Commenting on the concept of the film, Zaphiratos said he began to develop the idea for a supernatural-themed slasher film set on a rural farm: "Little by little, I began to write the screenplay. Why set the story at Christmas? Just because I love Wisconsin the winter, with three to four feet of snow everywhere, minus twenty degrees." Zapharitos admitted to smoking marijuana while writing the script, as the owners of the farmhouse grew cannabis in one of their fields. The idea for a samurai spirit to be the film's villain came to Zapharitos after he passed by an antiques shop window in Chicago with samurai armor on display. Zapharitos ultimately purchased the armor, which was used in the film. Zapharitos secured a budget of $150,000 to make the film. Zapharitos' father, Henri, a filmmaker in France, served as a co-producer.

===Filming===
Bloodbeat was filmed on 35 mm in March 1981 over a period of approximately six to eight weeks. Filming took place in a rented farmhouse in Spring Green, Wisconsin, where the cast and crew also stayed. The screenplay had the film set during a heavy snowstorm, but because the film was shot in the early spring, there was little snowfall depicted.

Wladimir Maule, a then 24-year-old graduate of the Art Institute of Chicago, was hired as cinematographer. Maule believed that the film was being shot for television rather than for theaters, and thus framed the film in fullscreen rather than widescreen. Zaphiratos admitted was under the influence of drugs during filming; he has stated that the film's title, Bloodbeat, is a reference to the accelerated heartbeat experienced while high.

Zapharitos portrayed the samurai killer in the film, performing his own stunts. Because the production was unable to source sugar glass from California at the time, Zapharitos leapt through an actual glass window during the film's climactic scene, which broke into pieces and nearly resulted in him sustaining critical injuries.

===Post-production===
Post-production and editing of Bloodbeat took place in Paris.

==Release==
Video Programme Distributors (VPD) released Bloodbeat on VHS in the United Kingdom in 1983. A North American release followed in 1985 by Trans World Entertainment. On October 24, 2017, the film was released on DVD and Blu-ray by Vinegar Syndrome, featuring a 4K restoration of the film taken from a 35 mm print that suffered from mold and moisture damage. The Vinegar Syndrome release also includes a commentary track by Fabrice-Ange Zaphiratos, as well as interviews with Zaphiratos and Maule. As of December 2019, the film is available for streaming on Amazon Prime Video.

==Reception==
Writer John Stanley stated that "Fabrice-Ange Zaphiratos deserves a nod for making a gore film in which he blends psychic and slasher genres", though he noted that the gore elements are "minimal", as the film instead "goes for weirdness through music (some of it classical), enigmatic characters and a sexual link between the sister and the spectral samurai."
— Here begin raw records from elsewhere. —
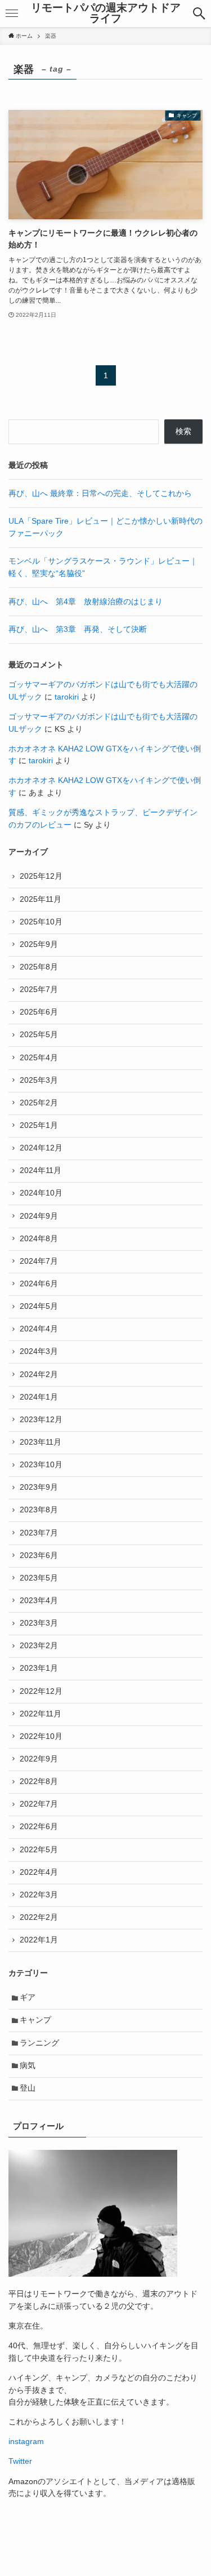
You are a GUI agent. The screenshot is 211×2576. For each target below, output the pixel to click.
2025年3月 (39, 1080)
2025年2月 (39, 1103)
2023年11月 (40, 1442)
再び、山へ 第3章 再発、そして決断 (77, 629)
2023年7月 (39, 1533)
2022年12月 (41, 1691)
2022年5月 (39, 1849)
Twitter (20, 2461)
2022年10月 (41, 1736)
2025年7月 (39, 989)
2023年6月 (39, 1555)
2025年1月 (39, 1125)
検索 (183, 431)
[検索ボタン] (199, 13)
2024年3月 (39, 1351)
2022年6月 (39, 1826)
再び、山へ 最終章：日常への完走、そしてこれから (100, 493)
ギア (27, 1997)
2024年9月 (39, 1216)
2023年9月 (39, 1487)
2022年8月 (39, 1781)
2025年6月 (39, 1012)
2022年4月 (39, 1872)
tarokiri (67, 697)
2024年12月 (41, 1148)
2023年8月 (39, 1510)
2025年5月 (39, 1034)
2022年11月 (40, 1714)
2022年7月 (39, 1804)
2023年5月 (39, 1578)
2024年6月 (39, 1284)
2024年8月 (39, 1238)
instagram (26, 2441)
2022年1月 (39, 1940)
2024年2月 (39, 1374)
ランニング (39, 2043)
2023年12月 (41, 1419)
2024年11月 (40, 1170)
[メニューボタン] (11, 13)
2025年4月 (39, 1058)
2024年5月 (39, 1306)
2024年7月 (39, 1261)
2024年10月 (41, 1193)
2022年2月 (39, 1917)
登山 (27, 2088)
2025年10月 (41, 922)
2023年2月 (39, 1645)
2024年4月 (39, 1329)
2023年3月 (39, 1623)
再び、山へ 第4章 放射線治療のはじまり (85, 601)
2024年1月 (39, 1397)
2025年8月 (39, 967)
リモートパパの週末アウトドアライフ (106, 13)
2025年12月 (41, 876)
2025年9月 (39, 944)
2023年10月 (41, 1464)
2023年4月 (39, 1600)
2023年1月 (39, 1668)
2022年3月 (39, 1895)
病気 (27, 2065)
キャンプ (35, 2020)
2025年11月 (40, 899)
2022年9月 (39, 1759)
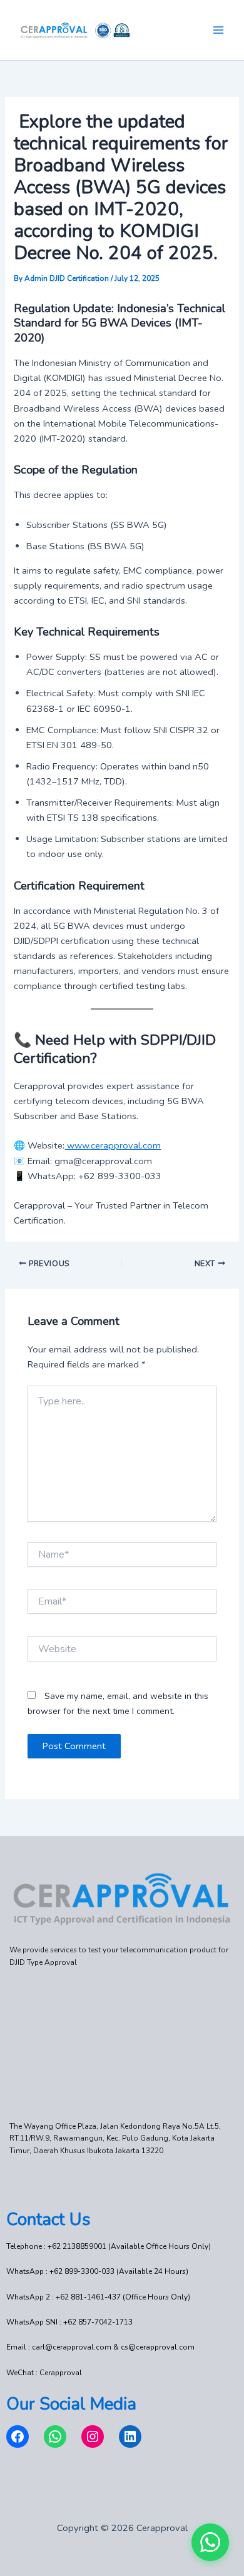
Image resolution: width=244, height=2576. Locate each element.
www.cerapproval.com (112, 1145)
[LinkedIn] (130, 2436)
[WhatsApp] (55, 2436)
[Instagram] (92, 2436)
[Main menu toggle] (218, 30)
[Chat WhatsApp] (210, 2542)
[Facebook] (17, 2436)
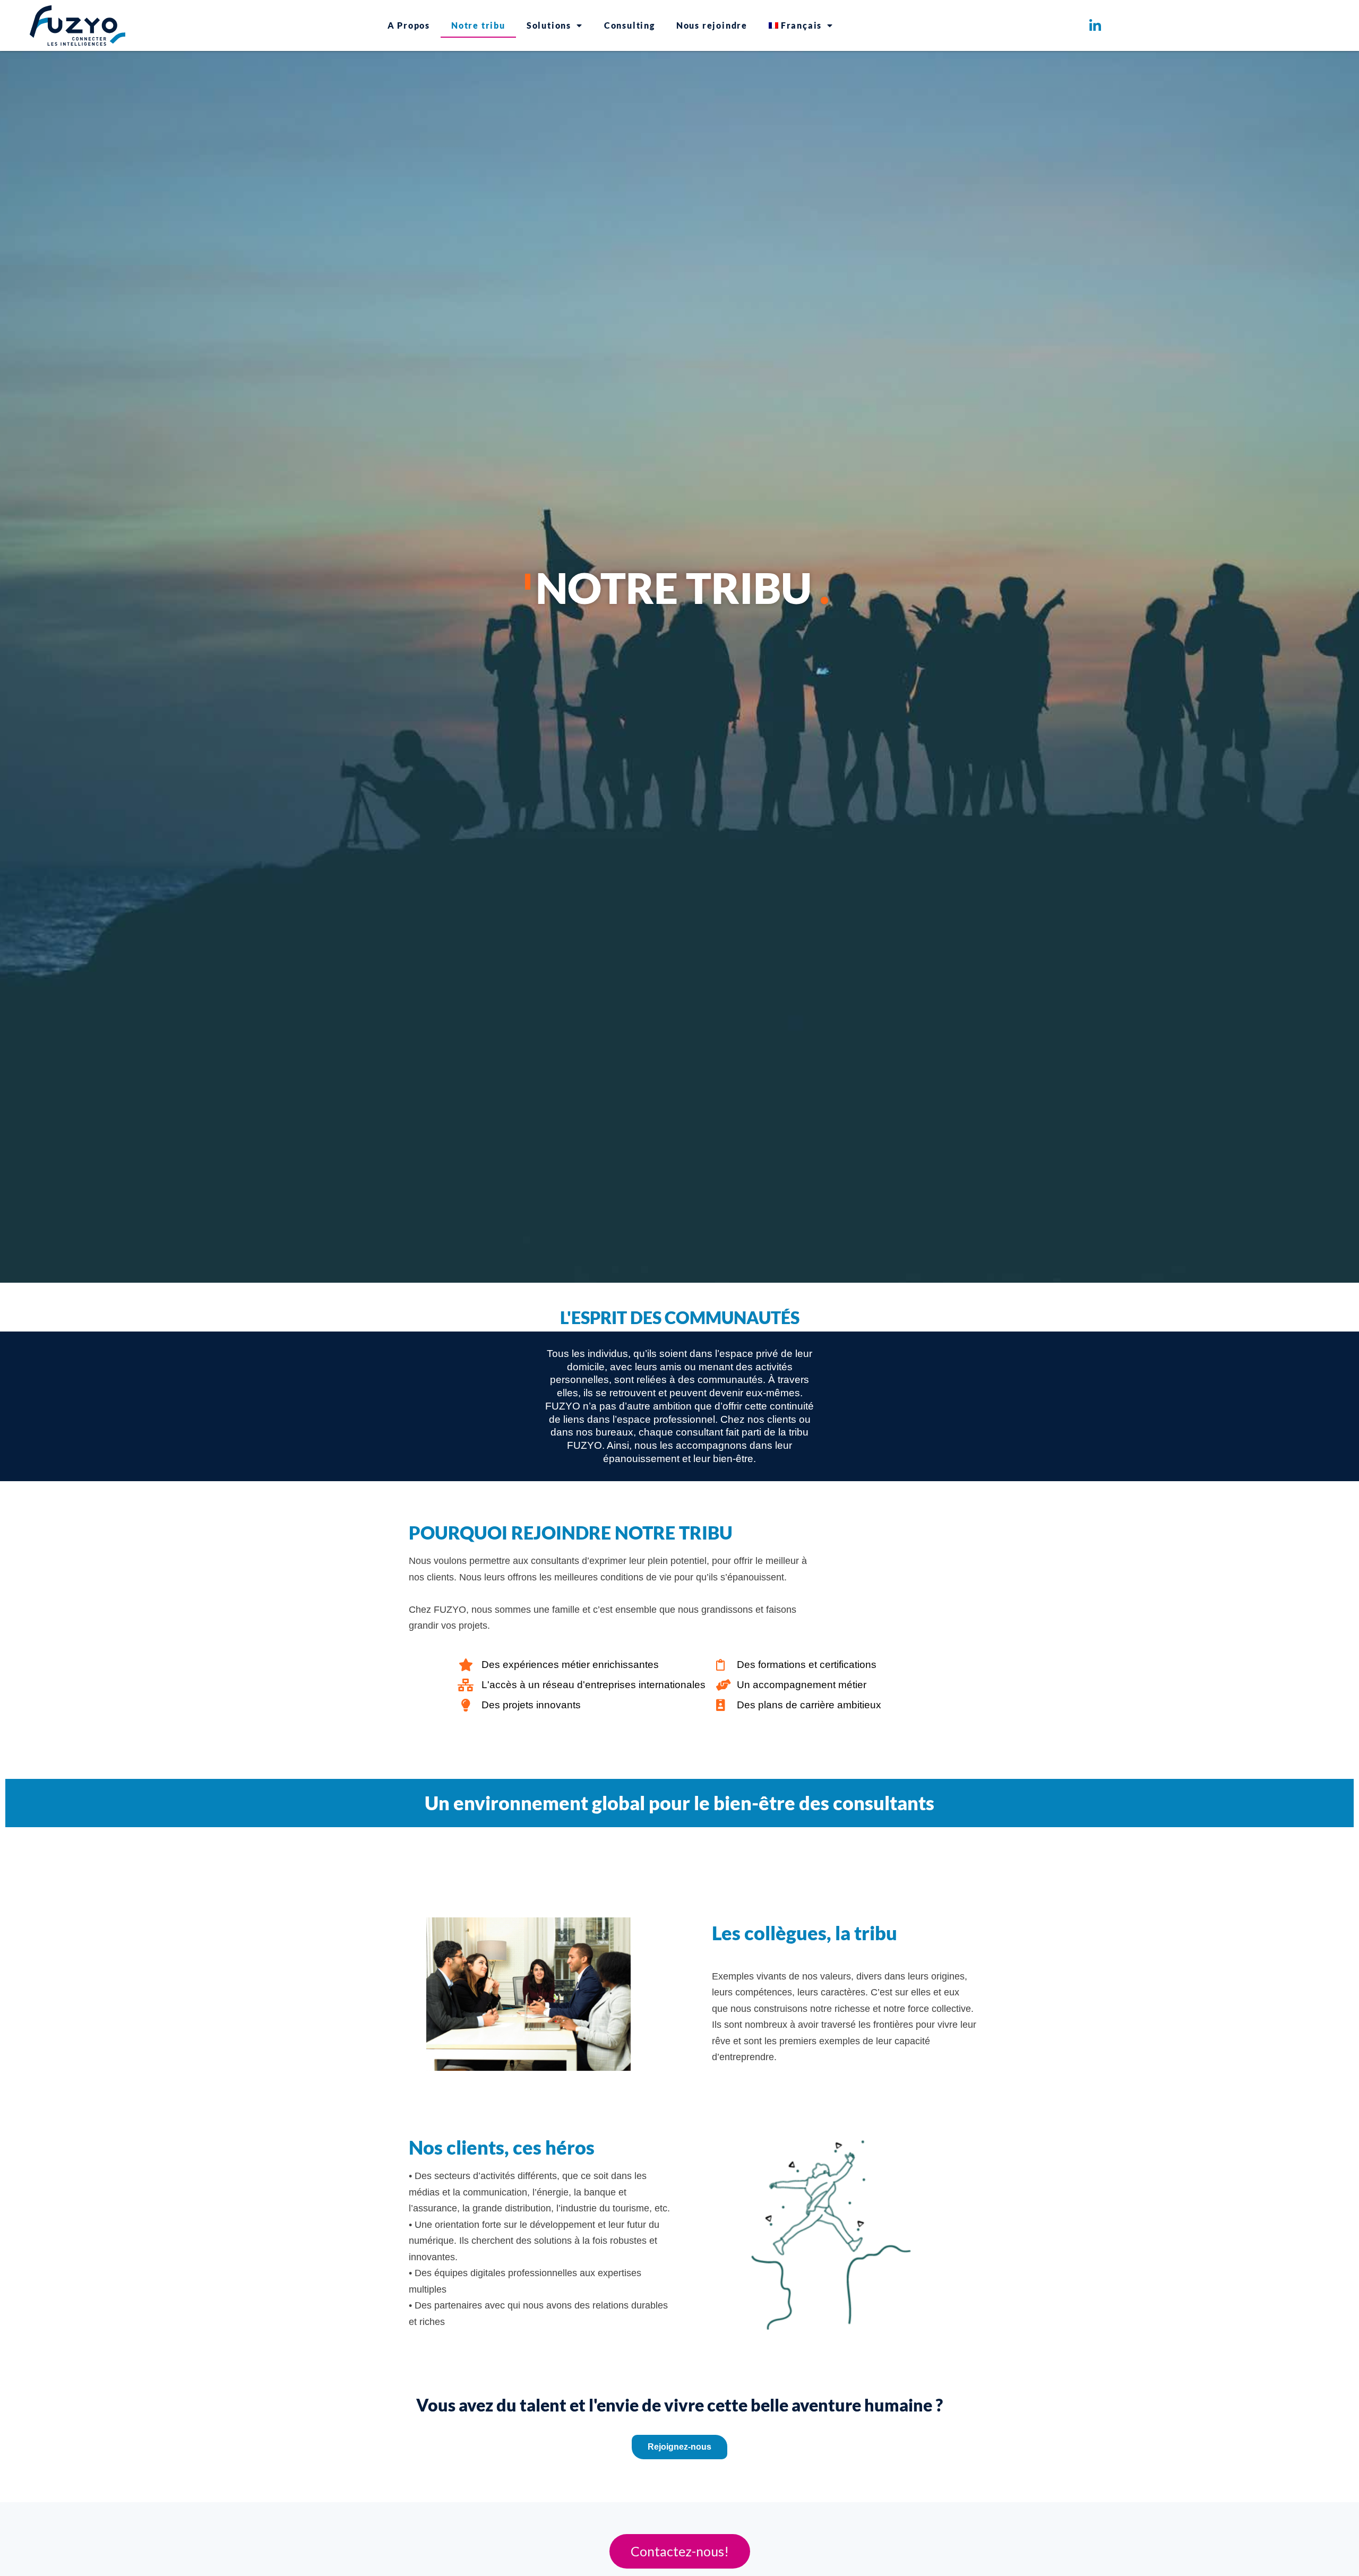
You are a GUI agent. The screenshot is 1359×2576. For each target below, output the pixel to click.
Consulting (629, 25)
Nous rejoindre (711, 25)
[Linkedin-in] (1095, 25)
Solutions (549, 25)
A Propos (409, 25)
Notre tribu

Michael Gingold of Rue Morgue wrote that Bloodbeat is "essentially an 86-minute non sequitur, full of odd dialogue, random characters, sudden bursts of cheesy optical-effects lunacy, sex/death juxtapositions that never make sense [...] While the movie rarely has its desired effect, it does keep you watching, just to see what bit of nuttiness Zaphiratos will pull out of his hat next." Zachary Paul of Bloody Disgusting wrote that the plot of Bloodbeat is "esoteric at best", but that it "managed to cast a spell on me that had me mesmerized from beginning to end. Like a nice fluffy blanket on a chilly winter night, the film lulled me into its grasp with every illogical turn."

Rob Hunter of Film School Rejects wrote: "I'd be lying if I said I had a clue what the hell was going on plot-wise", but noted that "the movie manages some interesting visuals along its confusing journey." Brian Orndorf of Blu-ray.com wrote that the film "has the appearance of a campy good time with a bad, bad movie" but that "it becomes a chore to watch". He lamented that "there should be a lot more consistent craziness when dealing with a film that pits a ghost samurai against an amateur painter."